I’ve read voluminously throughout the last eighteen months I’ve been an outlaw, since reading is a wonderful way to pass the long hours of the day when I must keep out of the public gaze.

And, while reading, I’m not worrying about being caught by the police, being tried for murder, found guilty, then killed through lethal injection, because, whilst reading, I’m concentrating solely on the words on the page or computer screen (reading off a computer is as valid a form of reading as from the printed page). Thus I worry less than if I don’t read. Thanks to the internet, as well as to my circumstances, I read more than ever. So I’m ingesting more information than ever. Despite my 113 years, and being born in the nineteenth century, I’m a twenty-first century man, with my fingers pressed firmly on the Zeitgeist.

This is a perfect lead-in to the latest film I’ve seen, “The Reader”. The beginning of the story is set in West Germany in 1958. A fifteen year-old boy, Michael, becomes ill on the street, and begins vomiting. A thirty five year-old woman, Hannah, sees him, and takes him to her flat where she bathes him, then sends him home. Michael’s mother is grateful to Hannah for helping her boy, and she sends him back to Hannah with flowers as a thank-you gift.

Had Michael’s mother been clairvoyant she might not have sent Michael back, because, when again at Hannah’s, he gazed at her with desire, and she him. Thus they embarked on a love affair. But it wasn’t your normal love-affair because with normal love-affairs, you, if the man, don’t have to read aloud from books for many hours to your woman before making love. Reading to her is what Hannah made Michael do, for she hungered after knowledge, since she was, for all intents and purposes, uneducated.


So Michael read book after book – Anna Karenina, Madame Bovary, The Magic Mountain, you name it – to Hannah while with her in the bath and lying in bed. Sitting in the bath together is what Michael and Hannah seemed to do lots of. Watching these bath scenes, I felt strong pangs of desire coursing through my body, because having a bath with a beloved is, for me, extremely erotic. In “The Reader”, the woman in the bath, Hannah, was in reality Kate Winslet, and what red-blooded man wouldn’t want to bath with Kate Winslet?

In the second half of my life, I’ve tried to make bathing with the beloved an integral part of my lovemaking. I like particularly the candle-lit bath. If only my wife, Gladys, had liked taking candle-lit baths with me, our love-making would have been other than a dreaded conjugal obligation. I was at least partly responsible, since, for the first forty years of our marriage, my approach to love-making with Gladys had been utilitarian, mechanical, obligatory.

It was only in the 1960s that I began to change my approach to love-making, when I imagined myself as a woman submitting to the sexual demands of men like me.

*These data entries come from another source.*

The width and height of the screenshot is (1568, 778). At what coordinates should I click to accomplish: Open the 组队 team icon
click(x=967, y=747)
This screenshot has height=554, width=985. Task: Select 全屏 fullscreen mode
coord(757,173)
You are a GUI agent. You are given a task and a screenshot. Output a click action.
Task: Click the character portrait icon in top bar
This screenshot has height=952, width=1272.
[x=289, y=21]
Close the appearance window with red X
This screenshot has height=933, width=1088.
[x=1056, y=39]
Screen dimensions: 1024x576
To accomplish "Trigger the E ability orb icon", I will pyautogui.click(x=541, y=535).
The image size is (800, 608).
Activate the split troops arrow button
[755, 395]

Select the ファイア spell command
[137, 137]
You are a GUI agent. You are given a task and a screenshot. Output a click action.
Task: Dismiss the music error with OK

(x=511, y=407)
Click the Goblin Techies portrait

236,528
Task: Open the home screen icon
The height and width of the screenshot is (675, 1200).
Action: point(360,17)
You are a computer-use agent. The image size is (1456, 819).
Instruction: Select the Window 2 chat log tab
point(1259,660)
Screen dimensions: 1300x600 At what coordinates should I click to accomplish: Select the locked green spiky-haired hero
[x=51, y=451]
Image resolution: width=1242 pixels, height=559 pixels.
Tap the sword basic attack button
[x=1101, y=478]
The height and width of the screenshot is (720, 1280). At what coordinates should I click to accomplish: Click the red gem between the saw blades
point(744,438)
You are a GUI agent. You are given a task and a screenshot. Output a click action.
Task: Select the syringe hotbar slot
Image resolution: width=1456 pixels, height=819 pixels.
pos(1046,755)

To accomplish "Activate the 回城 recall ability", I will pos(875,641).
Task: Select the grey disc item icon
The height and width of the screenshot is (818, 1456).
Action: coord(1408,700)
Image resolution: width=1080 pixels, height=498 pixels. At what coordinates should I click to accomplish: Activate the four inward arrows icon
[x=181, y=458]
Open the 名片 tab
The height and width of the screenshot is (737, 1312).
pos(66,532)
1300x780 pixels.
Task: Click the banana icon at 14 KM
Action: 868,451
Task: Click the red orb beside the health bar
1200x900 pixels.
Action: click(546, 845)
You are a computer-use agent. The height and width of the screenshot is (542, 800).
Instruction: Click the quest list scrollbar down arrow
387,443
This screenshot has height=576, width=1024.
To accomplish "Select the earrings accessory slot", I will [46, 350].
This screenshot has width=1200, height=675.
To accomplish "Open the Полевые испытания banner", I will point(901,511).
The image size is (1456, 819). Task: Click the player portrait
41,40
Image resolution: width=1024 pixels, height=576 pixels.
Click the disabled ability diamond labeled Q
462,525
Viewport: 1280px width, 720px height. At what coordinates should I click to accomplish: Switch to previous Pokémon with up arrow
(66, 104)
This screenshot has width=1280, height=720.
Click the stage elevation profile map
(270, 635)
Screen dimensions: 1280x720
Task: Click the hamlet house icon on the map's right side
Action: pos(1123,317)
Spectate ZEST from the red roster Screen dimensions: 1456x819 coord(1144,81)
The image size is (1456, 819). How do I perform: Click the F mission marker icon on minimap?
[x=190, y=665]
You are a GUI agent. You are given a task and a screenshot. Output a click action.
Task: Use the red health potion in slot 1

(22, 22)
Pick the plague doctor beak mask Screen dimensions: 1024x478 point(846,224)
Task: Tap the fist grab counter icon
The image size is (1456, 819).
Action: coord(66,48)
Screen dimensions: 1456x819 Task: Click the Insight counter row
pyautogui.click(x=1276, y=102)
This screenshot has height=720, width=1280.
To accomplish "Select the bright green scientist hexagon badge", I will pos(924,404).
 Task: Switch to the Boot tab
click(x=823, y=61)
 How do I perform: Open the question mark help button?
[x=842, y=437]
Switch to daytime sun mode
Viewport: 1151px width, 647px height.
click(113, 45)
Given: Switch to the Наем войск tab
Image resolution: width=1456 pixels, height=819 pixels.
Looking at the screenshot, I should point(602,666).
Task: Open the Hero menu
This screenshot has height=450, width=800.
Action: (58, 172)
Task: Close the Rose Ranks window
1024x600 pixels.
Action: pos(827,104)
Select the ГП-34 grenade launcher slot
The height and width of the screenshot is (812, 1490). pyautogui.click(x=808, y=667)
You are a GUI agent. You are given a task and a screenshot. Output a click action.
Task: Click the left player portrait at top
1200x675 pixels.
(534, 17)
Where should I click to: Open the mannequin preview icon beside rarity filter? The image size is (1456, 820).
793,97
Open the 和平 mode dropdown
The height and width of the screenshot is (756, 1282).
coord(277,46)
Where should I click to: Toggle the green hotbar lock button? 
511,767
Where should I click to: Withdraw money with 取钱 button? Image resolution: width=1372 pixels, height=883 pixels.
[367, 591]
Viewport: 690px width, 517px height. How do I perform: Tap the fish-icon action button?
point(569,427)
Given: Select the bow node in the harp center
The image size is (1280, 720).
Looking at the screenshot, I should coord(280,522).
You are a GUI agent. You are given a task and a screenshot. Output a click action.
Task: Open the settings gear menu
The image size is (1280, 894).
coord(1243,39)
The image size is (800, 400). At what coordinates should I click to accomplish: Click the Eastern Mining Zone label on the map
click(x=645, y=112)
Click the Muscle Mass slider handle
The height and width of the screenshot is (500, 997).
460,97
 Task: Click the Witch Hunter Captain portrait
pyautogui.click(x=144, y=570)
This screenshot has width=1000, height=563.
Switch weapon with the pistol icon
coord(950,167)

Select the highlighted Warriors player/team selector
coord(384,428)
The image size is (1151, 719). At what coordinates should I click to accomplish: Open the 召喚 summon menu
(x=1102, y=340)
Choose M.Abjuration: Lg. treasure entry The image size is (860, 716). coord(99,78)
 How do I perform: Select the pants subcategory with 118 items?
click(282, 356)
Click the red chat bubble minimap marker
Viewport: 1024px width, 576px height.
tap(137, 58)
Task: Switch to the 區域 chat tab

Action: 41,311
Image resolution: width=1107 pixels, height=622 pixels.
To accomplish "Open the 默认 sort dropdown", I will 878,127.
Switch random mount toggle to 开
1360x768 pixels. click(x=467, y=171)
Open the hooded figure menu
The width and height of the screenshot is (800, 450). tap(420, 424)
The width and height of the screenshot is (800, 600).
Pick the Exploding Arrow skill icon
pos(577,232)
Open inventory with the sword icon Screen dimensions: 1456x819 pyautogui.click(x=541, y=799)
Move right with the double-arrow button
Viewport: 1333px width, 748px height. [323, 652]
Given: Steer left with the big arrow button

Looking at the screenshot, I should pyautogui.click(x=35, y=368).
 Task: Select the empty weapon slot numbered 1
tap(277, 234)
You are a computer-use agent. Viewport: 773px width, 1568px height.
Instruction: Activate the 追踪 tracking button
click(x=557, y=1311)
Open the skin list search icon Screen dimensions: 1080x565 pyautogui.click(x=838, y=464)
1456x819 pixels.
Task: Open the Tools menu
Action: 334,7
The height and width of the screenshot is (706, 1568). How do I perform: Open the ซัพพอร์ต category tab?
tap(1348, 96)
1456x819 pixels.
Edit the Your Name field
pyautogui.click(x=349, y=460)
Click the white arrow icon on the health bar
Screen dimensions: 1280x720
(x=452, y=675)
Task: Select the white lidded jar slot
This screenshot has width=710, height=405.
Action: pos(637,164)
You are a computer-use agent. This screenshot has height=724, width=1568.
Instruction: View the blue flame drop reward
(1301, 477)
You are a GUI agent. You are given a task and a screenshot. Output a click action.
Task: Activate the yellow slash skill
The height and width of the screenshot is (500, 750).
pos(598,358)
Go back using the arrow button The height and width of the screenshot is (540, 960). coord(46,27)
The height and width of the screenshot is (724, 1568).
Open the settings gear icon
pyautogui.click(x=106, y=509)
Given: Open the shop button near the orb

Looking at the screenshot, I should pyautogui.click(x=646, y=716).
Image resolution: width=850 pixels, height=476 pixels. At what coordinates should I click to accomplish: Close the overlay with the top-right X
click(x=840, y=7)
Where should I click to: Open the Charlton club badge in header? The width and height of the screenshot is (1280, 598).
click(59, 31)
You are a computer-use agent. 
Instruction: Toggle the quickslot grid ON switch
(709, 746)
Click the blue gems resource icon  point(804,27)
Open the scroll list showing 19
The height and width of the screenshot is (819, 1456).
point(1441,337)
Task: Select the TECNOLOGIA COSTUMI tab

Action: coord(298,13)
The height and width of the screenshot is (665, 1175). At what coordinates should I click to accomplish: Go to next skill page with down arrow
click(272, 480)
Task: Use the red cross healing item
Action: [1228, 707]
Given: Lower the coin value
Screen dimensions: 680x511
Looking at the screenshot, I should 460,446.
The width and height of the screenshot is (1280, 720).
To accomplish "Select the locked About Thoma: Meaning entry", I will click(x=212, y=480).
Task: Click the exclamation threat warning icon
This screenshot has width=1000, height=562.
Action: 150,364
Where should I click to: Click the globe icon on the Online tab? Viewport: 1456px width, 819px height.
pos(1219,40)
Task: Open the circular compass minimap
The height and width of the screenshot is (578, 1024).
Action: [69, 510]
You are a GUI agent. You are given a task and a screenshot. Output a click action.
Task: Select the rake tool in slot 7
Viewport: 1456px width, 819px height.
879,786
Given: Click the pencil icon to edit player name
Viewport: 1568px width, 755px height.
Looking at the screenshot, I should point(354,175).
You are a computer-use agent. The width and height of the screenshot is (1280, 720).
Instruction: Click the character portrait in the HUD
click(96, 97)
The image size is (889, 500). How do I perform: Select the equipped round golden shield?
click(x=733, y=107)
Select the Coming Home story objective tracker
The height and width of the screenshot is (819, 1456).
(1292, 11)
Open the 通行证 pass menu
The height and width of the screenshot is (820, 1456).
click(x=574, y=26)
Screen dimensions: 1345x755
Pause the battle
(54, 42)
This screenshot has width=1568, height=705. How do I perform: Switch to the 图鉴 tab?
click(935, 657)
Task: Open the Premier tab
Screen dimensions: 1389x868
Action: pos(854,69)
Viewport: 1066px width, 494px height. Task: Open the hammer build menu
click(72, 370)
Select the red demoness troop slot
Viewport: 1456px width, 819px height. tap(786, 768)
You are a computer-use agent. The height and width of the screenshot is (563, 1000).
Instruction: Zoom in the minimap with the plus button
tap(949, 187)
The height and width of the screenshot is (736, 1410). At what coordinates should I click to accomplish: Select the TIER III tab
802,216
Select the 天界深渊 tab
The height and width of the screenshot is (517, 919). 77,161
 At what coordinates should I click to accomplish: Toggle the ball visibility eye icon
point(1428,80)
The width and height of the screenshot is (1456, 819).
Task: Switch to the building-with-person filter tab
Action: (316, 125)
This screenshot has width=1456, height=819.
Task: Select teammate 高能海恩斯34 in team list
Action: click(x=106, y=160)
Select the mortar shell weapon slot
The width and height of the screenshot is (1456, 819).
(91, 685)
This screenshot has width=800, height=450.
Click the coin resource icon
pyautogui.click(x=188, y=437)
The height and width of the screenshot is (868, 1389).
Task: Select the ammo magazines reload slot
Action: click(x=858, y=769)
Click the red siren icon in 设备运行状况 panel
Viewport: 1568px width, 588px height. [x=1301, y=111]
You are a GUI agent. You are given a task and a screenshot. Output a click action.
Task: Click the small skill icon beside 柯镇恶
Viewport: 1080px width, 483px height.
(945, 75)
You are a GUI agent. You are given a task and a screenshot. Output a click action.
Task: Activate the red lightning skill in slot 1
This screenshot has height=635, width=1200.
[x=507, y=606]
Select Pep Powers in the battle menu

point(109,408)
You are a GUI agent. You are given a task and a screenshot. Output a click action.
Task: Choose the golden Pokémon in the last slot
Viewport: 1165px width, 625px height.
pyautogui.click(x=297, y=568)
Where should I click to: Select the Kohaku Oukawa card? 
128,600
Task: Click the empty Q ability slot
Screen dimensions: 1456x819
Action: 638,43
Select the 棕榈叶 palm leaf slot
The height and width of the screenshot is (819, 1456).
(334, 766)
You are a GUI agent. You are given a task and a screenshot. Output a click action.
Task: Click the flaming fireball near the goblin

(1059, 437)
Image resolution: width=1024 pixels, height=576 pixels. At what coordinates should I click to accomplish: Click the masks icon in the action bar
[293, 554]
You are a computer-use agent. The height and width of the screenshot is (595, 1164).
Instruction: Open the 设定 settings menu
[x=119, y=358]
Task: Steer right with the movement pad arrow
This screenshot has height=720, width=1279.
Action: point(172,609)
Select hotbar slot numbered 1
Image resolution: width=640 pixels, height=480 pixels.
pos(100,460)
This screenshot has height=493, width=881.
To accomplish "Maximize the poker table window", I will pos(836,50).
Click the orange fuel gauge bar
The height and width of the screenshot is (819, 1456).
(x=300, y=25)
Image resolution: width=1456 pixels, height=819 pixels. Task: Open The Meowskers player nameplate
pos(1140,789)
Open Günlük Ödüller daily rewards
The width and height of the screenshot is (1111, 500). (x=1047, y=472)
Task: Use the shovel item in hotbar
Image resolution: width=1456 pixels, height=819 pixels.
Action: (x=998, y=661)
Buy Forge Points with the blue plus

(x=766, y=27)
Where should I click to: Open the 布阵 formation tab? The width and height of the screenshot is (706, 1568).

I went through this mental exercise not because of altruism, but because women were wanting nothing further to do with me after only one night of love. I had sufficient humility to see that the fault was mainly mine, that I hadn’t paid attention to the spirit of the 1960s, particularly the new feminism, when women were no longer content to be men’s doormats. Thus I had to change, or I would be ever after sexless – well, apart from sex with Gladys, my wife.


So, in my lovemaking with women other than Gladys, I became more sensitive to what they wanted, and this included erotic candle-lit baths. As a newly sensitive man I asked Gladys to take candle-lit baths with me too, on those occasions when we made love. But Gladys, who I knew had abhorred my decades of conjugal demands on her, just wasn’t enthusiastic. She continued to want me to complete quickly the love-making, while she lay back, and, no doubt, thought of England.